**Assignment**
Your task is to copy each line of the material that holds the word "target".
-------- Data extracts
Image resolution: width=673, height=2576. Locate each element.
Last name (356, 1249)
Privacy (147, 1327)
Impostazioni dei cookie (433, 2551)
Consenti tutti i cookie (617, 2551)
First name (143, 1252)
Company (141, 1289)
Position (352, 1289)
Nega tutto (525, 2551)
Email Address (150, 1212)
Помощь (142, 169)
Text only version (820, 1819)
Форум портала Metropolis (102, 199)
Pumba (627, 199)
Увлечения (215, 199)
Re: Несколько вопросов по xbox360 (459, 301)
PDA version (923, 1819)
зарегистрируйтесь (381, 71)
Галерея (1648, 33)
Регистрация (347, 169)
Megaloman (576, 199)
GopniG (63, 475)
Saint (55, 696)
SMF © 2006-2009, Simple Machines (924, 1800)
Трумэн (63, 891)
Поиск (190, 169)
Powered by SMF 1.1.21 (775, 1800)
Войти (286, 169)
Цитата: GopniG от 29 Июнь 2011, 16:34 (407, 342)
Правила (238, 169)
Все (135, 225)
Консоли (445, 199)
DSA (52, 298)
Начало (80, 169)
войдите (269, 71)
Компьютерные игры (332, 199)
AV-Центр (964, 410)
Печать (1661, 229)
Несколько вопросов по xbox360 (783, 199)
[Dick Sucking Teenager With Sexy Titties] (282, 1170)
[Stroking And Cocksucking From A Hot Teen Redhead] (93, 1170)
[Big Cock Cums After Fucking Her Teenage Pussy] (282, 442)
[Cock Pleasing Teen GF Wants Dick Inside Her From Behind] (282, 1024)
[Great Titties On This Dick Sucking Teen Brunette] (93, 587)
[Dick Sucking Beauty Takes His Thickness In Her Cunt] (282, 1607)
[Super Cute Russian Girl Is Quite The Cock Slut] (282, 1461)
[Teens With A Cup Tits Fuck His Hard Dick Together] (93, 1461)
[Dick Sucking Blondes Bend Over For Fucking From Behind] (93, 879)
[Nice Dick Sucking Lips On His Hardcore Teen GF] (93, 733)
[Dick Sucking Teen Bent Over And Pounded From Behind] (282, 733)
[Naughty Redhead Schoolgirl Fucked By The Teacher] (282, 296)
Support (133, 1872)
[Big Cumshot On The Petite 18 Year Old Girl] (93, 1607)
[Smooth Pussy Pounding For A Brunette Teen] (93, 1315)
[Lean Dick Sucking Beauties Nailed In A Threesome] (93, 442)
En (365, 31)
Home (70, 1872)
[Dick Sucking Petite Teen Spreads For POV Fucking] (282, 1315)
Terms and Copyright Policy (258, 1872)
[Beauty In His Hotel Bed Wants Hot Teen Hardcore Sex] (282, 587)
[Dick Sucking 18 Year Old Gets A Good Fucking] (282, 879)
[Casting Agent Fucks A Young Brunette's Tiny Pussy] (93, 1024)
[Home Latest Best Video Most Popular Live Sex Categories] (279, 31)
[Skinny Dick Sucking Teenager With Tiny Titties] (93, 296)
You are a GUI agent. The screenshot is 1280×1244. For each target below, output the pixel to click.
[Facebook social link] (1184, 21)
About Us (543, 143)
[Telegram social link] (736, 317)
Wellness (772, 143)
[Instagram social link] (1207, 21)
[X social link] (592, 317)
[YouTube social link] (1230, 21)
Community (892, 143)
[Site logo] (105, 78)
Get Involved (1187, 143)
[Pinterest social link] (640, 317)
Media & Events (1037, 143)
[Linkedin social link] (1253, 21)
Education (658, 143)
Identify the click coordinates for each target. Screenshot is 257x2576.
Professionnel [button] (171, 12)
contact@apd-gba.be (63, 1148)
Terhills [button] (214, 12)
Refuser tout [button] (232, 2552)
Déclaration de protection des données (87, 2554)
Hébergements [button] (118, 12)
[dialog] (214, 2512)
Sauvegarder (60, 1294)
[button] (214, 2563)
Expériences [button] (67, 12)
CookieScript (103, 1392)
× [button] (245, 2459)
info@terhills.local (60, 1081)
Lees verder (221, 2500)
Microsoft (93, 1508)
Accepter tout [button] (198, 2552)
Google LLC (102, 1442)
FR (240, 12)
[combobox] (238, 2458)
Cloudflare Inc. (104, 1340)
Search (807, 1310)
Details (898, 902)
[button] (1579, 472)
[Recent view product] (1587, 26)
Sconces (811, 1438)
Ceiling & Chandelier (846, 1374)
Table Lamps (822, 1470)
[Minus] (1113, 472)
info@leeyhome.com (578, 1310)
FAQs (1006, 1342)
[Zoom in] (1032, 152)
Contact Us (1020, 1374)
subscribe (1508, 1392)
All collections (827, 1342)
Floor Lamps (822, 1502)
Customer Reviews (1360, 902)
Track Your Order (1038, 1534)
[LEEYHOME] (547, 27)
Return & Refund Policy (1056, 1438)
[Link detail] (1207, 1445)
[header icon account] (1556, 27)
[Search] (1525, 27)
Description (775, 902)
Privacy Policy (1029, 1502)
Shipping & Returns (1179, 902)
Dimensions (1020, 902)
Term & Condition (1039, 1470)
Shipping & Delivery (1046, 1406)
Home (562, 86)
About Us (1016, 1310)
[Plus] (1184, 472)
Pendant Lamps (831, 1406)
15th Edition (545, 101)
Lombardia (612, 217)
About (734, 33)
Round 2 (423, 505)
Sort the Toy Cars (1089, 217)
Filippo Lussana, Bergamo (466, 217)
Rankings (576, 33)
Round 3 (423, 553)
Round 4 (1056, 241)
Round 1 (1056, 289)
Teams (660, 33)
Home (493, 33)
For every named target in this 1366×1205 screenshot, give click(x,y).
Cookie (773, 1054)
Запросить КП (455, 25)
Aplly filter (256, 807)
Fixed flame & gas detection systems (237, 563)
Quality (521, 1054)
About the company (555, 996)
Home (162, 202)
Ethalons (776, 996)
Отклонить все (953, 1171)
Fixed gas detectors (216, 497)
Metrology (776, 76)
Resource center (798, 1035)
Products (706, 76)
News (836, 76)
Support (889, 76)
----------------
**Exercise solution**
You are a GUI agent. The screenshot is 1280×1244. For each target below, output the pixel to click.
Identify the click coordinates for each target. Screenshot is 257x2576.
For every named target in this 1366×1205 screenshot, give click(x,y).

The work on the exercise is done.